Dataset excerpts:
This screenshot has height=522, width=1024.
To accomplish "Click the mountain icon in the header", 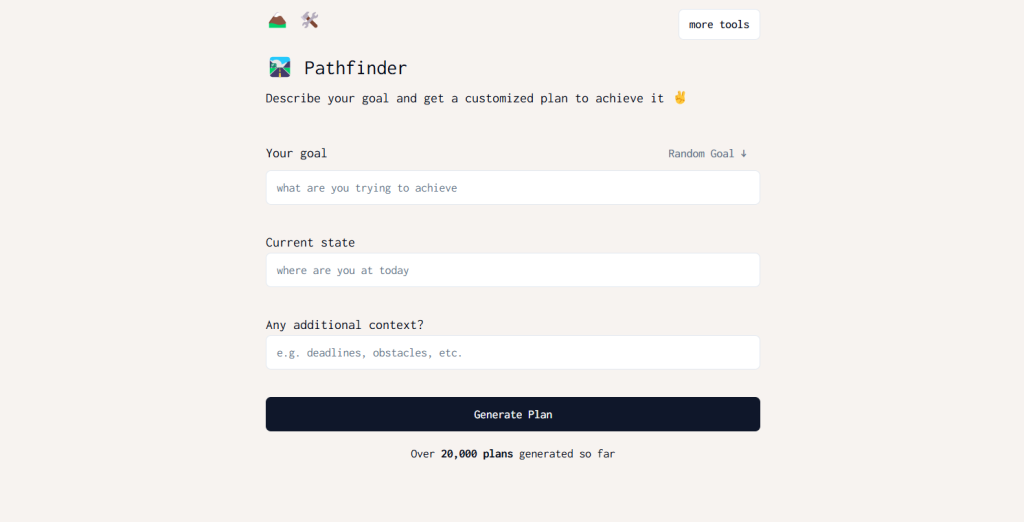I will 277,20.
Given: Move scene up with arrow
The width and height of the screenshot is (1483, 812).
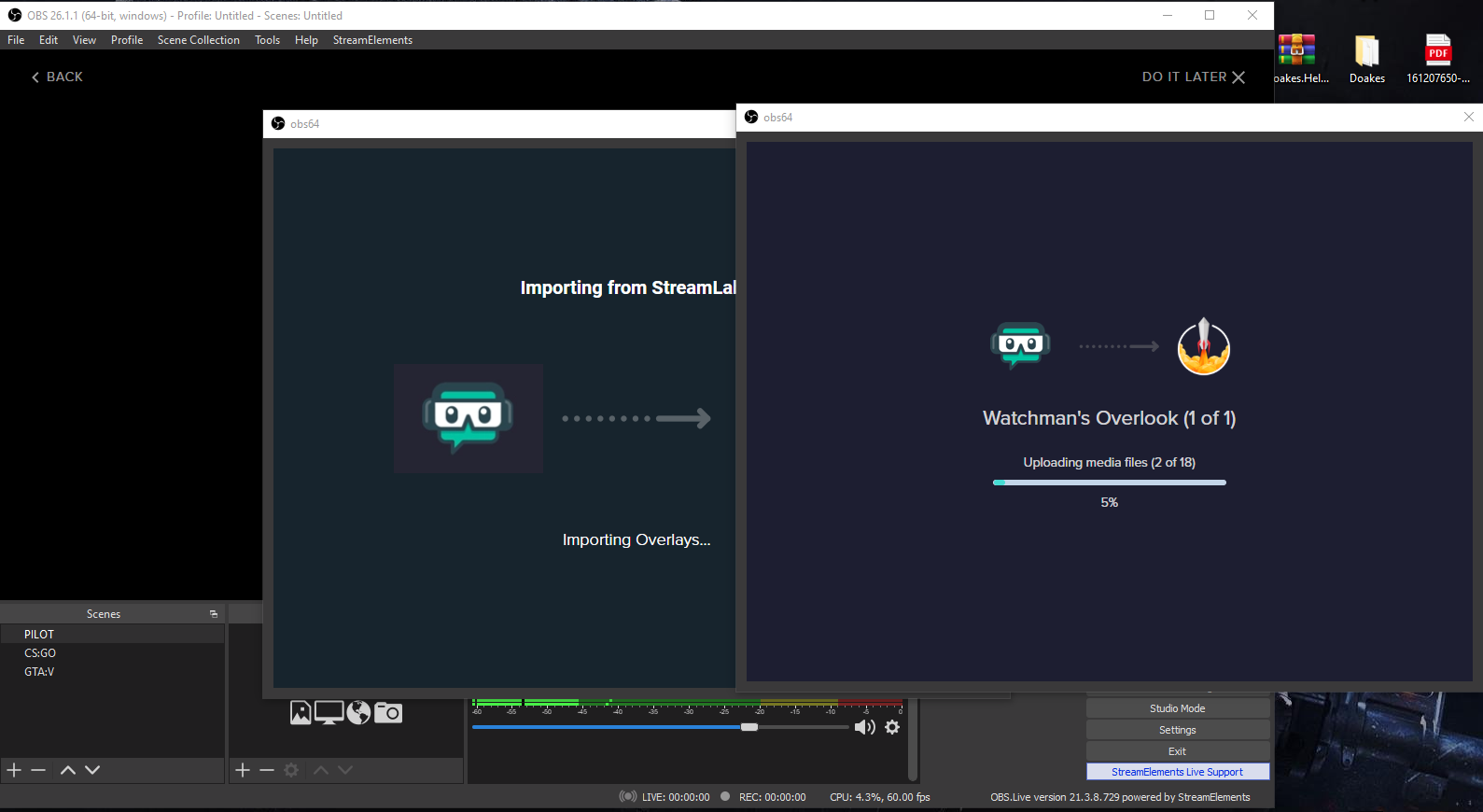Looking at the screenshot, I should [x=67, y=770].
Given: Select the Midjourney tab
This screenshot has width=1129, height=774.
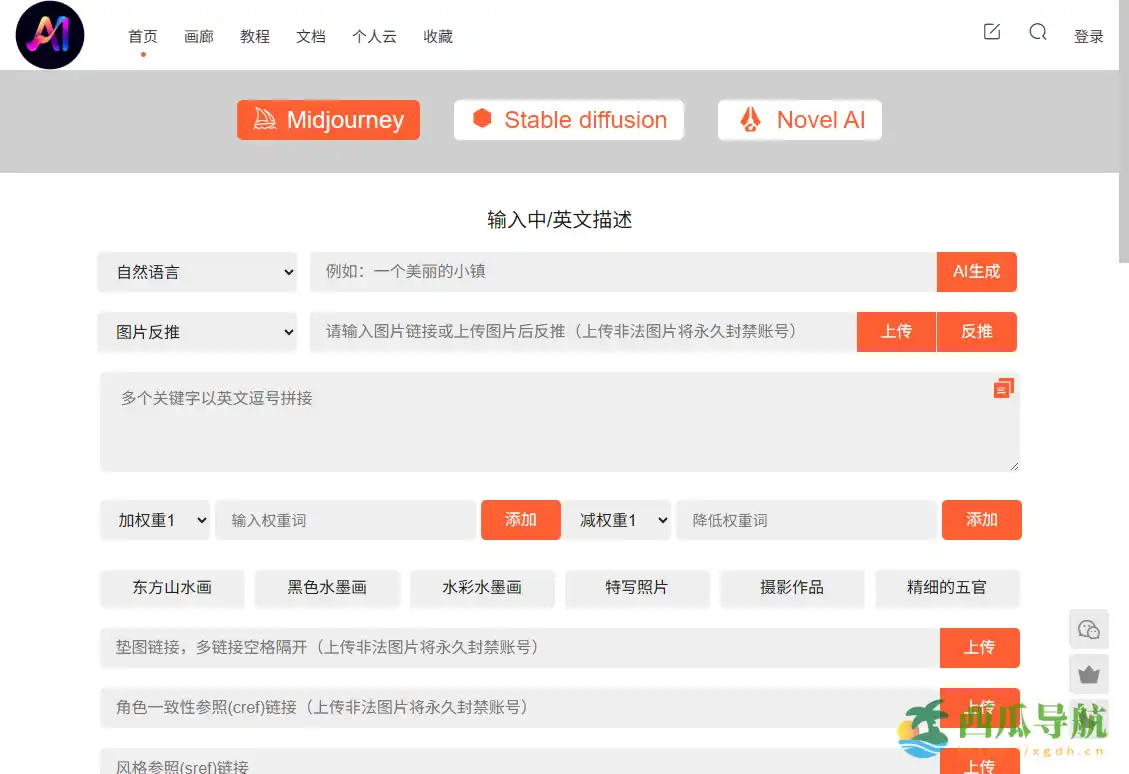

▸ **Task requirements**: Go through the data and gather every line that holds "Given".

▸ **Answer area**:
Given: Move scene up with arrow
Given: Select the Midjourney tab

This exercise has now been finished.